As can be seen from FIG. 4, the peak appeared after the treatment with total flavonoids of Cauliflower was significantly shifted to the right, which indicates that the intracellular calcium ion concentration of Shewanella putrefaciens was significantly increased after the treatment with total flavonoids of Cauliflower.

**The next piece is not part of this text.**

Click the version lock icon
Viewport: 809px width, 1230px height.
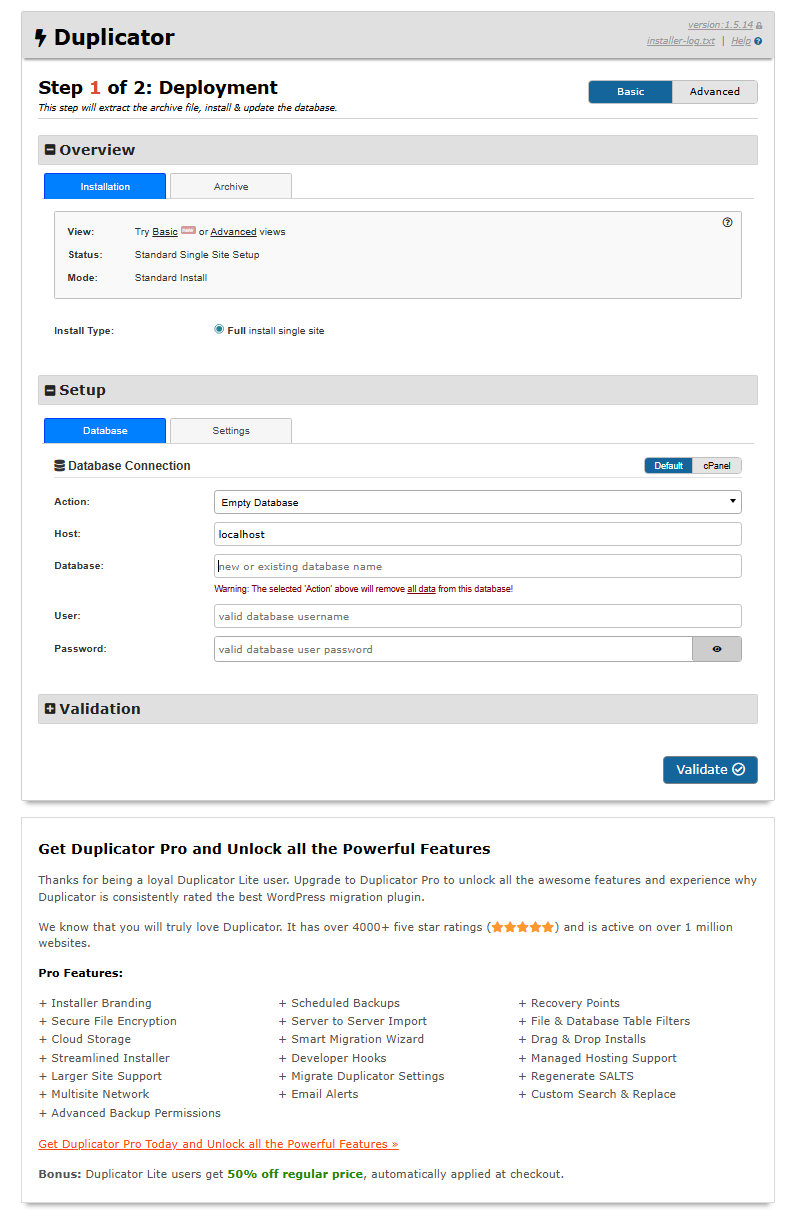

Research shows that intracellular ROS burst is caused after the herba Fimbristylis Dichotomae total flavone stimulates cells, so that calcium ion channels on plasma membranes and calcium pools in the cells are activated, calcium ions flow in the plasma membranes from the outside of the plasma membranes, and calcium ions are transported to cytosol by being released from intracellular calcium pools, so that related downstream signals are excited. After the calcium ion concentration is increased, the calcium ion can precipitate with phosphate radical in cells, the phosphate radical is necessary for energy and substance metabolism of the cells, and in addition, the high calcium ion concentration can cause the expression of genetic substances in the cells to be changed, thereby leading to the death of the bacterial cells.